--- MATERIAL TO PROCESS ---

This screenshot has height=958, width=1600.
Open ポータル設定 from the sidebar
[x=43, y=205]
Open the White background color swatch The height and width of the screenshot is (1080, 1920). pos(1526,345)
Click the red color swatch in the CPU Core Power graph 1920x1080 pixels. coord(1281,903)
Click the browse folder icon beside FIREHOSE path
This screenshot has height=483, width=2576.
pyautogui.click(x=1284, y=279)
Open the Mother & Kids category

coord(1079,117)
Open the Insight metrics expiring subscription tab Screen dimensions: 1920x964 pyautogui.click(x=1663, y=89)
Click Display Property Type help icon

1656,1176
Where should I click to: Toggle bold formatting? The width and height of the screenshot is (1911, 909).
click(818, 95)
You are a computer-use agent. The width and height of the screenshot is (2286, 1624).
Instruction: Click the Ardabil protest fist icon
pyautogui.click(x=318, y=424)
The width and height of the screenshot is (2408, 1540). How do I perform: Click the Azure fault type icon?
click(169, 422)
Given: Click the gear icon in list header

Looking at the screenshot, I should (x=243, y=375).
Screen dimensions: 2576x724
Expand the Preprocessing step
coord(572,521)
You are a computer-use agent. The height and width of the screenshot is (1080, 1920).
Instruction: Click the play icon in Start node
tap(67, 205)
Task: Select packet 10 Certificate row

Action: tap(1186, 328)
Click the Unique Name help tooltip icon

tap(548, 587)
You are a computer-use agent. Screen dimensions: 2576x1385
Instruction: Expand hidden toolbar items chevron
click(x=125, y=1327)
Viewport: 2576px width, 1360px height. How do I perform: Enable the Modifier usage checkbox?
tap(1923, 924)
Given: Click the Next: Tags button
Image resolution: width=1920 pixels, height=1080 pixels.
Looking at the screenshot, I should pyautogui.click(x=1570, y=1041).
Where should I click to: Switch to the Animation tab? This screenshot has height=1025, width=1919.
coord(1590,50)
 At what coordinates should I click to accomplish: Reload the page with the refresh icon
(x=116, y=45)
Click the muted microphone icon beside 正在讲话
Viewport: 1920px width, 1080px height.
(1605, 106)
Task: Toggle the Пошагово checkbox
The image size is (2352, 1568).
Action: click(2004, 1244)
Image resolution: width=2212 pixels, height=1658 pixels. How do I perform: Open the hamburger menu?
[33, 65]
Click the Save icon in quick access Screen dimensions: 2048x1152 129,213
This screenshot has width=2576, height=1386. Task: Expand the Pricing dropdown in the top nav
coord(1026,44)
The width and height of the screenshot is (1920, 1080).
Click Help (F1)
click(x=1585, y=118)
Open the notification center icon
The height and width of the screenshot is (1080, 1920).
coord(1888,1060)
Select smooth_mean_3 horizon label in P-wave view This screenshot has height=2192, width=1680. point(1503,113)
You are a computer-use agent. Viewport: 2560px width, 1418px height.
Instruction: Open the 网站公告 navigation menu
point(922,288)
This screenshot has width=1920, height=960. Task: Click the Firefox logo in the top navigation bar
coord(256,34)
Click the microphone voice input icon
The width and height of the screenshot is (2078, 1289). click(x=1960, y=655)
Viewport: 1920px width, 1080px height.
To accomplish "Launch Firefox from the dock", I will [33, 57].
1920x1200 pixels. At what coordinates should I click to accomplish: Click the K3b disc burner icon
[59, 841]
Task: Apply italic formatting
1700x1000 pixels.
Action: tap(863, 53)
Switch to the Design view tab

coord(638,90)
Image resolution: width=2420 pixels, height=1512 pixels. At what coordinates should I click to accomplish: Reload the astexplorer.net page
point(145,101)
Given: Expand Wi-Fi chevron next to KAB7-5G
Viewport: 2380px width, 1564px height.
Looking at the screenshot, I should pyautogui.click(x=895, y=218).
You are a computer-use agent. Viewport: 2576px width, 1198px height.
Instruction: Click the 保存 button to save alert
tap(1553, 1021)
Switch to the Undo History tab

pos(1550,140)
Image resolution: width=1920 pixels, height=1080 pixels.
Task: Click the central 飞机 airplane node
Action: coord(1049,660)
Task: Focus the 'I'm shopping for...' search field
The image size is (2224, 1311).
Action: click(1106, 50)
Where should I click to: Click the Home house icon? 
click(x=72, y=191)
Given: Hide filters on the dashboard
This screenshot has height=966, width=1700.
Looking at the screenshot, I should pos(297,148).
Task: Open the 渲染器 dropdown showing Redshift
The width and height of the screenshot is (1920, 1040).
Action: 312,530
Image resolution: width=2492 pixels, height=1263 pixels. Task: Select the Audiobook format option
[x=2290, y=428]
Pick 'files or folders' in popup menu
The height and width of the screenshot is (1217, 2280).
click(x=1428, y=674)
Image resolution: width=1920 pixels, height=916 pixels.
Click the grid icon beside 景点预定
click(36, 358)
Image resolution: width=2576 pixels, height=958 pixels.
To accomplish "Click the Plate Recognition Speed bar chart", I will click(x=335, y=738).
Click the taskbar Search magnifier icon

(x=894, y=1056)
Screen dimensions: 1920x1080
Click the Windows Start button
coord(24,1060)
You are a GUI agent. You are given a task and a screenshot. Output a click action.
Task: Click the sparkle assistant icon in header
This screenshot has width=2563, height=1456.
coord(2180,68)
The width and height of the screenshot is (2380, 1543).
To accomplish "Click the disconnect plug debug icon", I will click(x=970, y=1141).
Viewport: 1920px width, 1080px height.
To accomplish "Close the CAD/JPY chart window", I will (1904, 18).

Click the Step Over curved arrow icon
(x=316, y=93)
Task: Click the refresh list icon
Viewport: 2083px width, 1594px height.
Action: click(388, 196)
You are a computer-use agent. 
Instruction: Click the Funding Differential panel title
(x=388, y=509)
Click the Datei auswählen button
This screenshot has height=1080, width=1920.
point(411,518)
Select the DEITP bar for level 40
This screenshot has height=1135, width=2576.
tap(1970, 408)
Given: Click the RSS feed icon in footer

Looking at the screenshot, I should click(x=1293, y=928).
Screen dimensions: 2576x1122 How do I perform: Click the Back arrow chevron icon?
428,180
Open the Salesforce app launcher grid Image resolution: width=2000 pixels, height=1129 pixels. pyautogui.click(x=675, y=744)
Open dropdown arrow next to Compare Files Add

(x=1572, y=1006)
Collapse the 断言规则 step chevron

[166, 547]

---

→ TASK REQUIREMENTS
The records shown earlier should all be returned verbatim.

→ WRITTEN RESPONSE
This screenshot has height=958, width=1600.
Open ポータル設定 from the sidebar
[x=43, y=205]
Open the White background color swatch The height and width of the screenshot is (1080, 1920). pos(1526,345)
Click the red color swatch in the CPU Core Power graph 1920x1080 pixels. coord(1281,903)
Click the browse folder icon beside FIREHOSE path
This screenshot has height=483, width=2576.
pyautogui.click(x=1284, y=279)
Open the Mother & Kids category

coord(1079,117)
Open the Insight metrics expiring subscription tab Screen dimensions: 1920x964 pyautogui.click(x=1663, y=89)
Click Display Property Type help icon

1656,1176
Where should I click to: Toggle bold formatting? The width and height of the screenshot is (1911, 909).
click(818, 95)
You are a computer-use agent. The width and height of the screenshot is (2286, 1624).
Instruction: Click the Ardabil protest fist icon
pyautogui.click(x=318, y=424)
The width and height of the screenshot is (2408, 1540). How do I perform: Click the Azure fault type icon?
click(169, 422)
Given: Click the gear icon in list header

Looking at the screenshot, I should (x=243, y=375).
Screen dimensions: 2576x724
Expand the Preprocessing step
coord(572,521)
You are a computer-use agent. The height and width of the screenshot is (1080, 1920).
Instruction: Click the play icon in Start node
tap(67, 205)
Task: Select packet 10 Certificate row

Action: tap(1186, 328)
Click the Unique Name help tooltip icon

tap(548, 587)
You are a computer-use agent. Screen dimensions: 2576x1385
Instruction: Expand hidden toolbar items chevron
click(x=125, y=1327)
Viewport: 2576px width, 1360px height. How do I perform: Enable the Modifier usage checkbox?
tap(1923, 924)
Given: Click the Next: Tags button
Image resolution: width=1920 pixels, height=1080 pixels.
Looking at the screenshot, I should pyautogui.click(x=1570, y=1041).
Where should I click to: Switch to the Animation tab? This screenshot has height=1025, width=1919.
coord(1590,50)
 At what coordinates should I click to accomplish: Reload the page with the refresh icon
(x=116, y=45)
Click the muted microphone icon beside 正在讲话
Viewport: 1920px width, 1080px height.
(1605, 106)
Task: Toggle the Пошагово checkbox
The image size is (2352, 1568).
Action: click(2004, 1244)
Image resolution: width=2212 pixels, height=1658 pixels. How do I perform: Open the hamburger menu?
[33, 65]
Click the Save icon in quick access Screen dimensions: 2048x1152 129,213
This screenshot has width=2576, height=1386. Task: Expand the Pricing dropdown in the top nav
coord(1026,44)
The width and height of the screenshot is (1920, 1080).
Click Help (F1)
click(x=1585, y=118)
Open the notification center icon
The height and width of the screenshot is (1080, 1920).
coord(1888,1060)
Select smooth_mean_3 horizon label in P-wave view This screenshot has height=2192, width=1680. point(1503,113)
You are a computer-use agent. Viewport: 2560px width, 1418px height.
Instruction: Open the 网站公告 navigation menu
point(922,288)
This screenshot has width=1920, height=960. Task: Click the Firefox logo in the top navigation bar
coord(256,34)
Click the microphone voice input icon
The width and height of the screenshot is (2078, 1289). click(x=1960, y=655)
Viewport: 1920px width, 1080px height.
To accomplish "Launch Firefox from the dock", I will [33, 57].
1920x1200 pixels. At what coordinates should I click to accomplish: Click the K3b disc burner icon
[59, 841]
Task: Apply italic formatting
1700x1000 pixels.
Action: tap(863, 53)
Switch to the Design view tab

coord(638,90)
Image resolution: width=2420 pixels, height=1512 pixels. At what coordinates should I click to accomplish: Reload the astexplorer.net page
point(145,101)
Given: Expand Wi-Fi chevron next to KAB7-5G
Viewport: 2380px width, 1564px height.
Looking at the screenshot, I should pyautogui.click(x=895, y=218).
You are a computer-use agent. Viewport: 2576px width, 1198px height.
Instruction: Click the 保存 button to save alert
tap(1553, 1021)
Switch to the Undo History tab

pos(1550,140)
Image resolution: width=1920 pixels, height=1080 pixels.
Task: Click the central 飞机 airplane node
Action: coord(1049,660)
Task: Focus the 'I'm shopping for...' search field
The image size is (2224, 1311).
Action: click(1106, 50)
Where should I click to: Click the Home house icon? 
click(x=72, y=191)
Given: Hide filters on the dashboard
This screenshot has height=966, width=1700.
Looking at the screenshot, I should pos(297,148).
Task: Open the 渲染器 dropdown showing Redshift
The width and height of the screenshot is (1920, 1040).
Action: 312,530
Image resolution: width=2492 pixels, height=1263 pixels. Task: Select the Audiobook format option
[x=2290, y=428]
Pick 'files or folders' in popup menu
The height and width of the screenshot is (1217, 2280).
click(x=1428, y=674)
Image resolution: width=1920 pixels, height=916 pixels.
Click the grid icon beside 景点预定
click(36, 358)
Image resolution: width=2576 pixels, height=958 pixels.
To accomplish "Click the Plate Recognition Speed bar chart", I will click(x=335, y=738).
Click the taskbar Search magnifier icon

(x=894, y=1056)
Screen dimensions: 1920x1080
Click the Windows Start button
coord(24,1060)
You are a GUI agent. You are given a task and a screenshot. Output a click action.
Task: Click the sparkle assistant icon in header
This screenshot has width=2563, height=1456.
coord(2180,68)
The width and height of the screenshot is (2380, 1543).
To accomplish "Click the disconnect plug debug icon", I will click(x=970, y=1141).
Viewport: 1920px width, 1080px height.
To accomplish "Close the CAD/JPY chart window", I will (1904, 18).

Click the Step Over curved arrow icon
(x=316, y=93)
Task: Click the refresh list icon
Viewport: 2083px width, 1594px height.
Action: click(388, 196)
You are a computer-use agent. 
Instruction: Click the Funding Differential panel title
(x=388, y=509)
Click the Datei auswählen button
This screenshot has height=1080, width=1920.
point(411,518)
Select the DEITP bar for level 40
This screenshot has height=1135, width=2576.
tap(1970, 408)
Given: Click the RSS feed icon in footer

Looking at the screenshot, I should click(x=1293, y=928).
Screen dimensions: 2576x1122 How do I perform: Click the Back arrow chevron icon?
428,180
Open the Salesforce app launcher grid Image resolution: width=2000 pixels, height=1129 pixels. pyautogui.click(x=675, y=744)
Open dropdown arrow next to Compare Files Add

(x=1572, y=1006)
Collapse the 断言规则 step chevron

[166, 547]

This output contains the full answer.